A&E wards across the land will be filled with injuries from falling off roof tops to electrocution. Planes will have flight paths altered to avoid confusion and landing in the back garden of old Mrs Crewit at number 23.
And when all is said and done, when every last twinkly fairy light is in place man will stand triumphant on the battlefield and admire his victory, a tear of jubilant victory will roll down his reddened cheek. Family and friends will be forced to behold his proud achievements. Marvel at the new Santa’s Grotto with nodding Reindeer, laugh at the humorous landing lights across the roof and stand in awe of the realism brought to the whole panorama by the fake snow.
Man will stand shoulder to shoulder with the enemy and congratulate one another on a battle well fought, all the time thinking what he can do next year to beat him.
Man will not cease until his house can be observed from space, until it is listed as a wonder of the world or at the very least it makes the local news station.

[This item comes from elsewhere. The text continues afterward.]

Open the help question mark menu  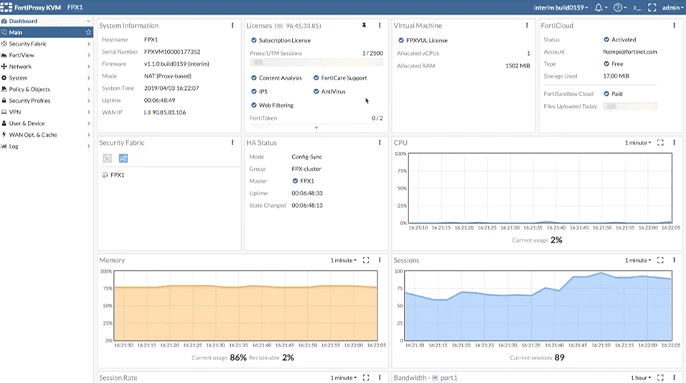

To those of you undergoing the hell of war I doff my cap to you. War, in this case, is pretty.
2 comments:
Dear lord I think I actually just peed my pants. Marky Mark you must write a book, a day in the life of would be perfect. Your ramblings remind me so much of the Adrian Mole Diaries.lmfao Laura
Thank you for your kind words, although I am slightly concerned for the state of your underwear. I was a huge fan of Adrian Moles secret diary, it was the must read book when I was at school and is a massive complement to be compared to.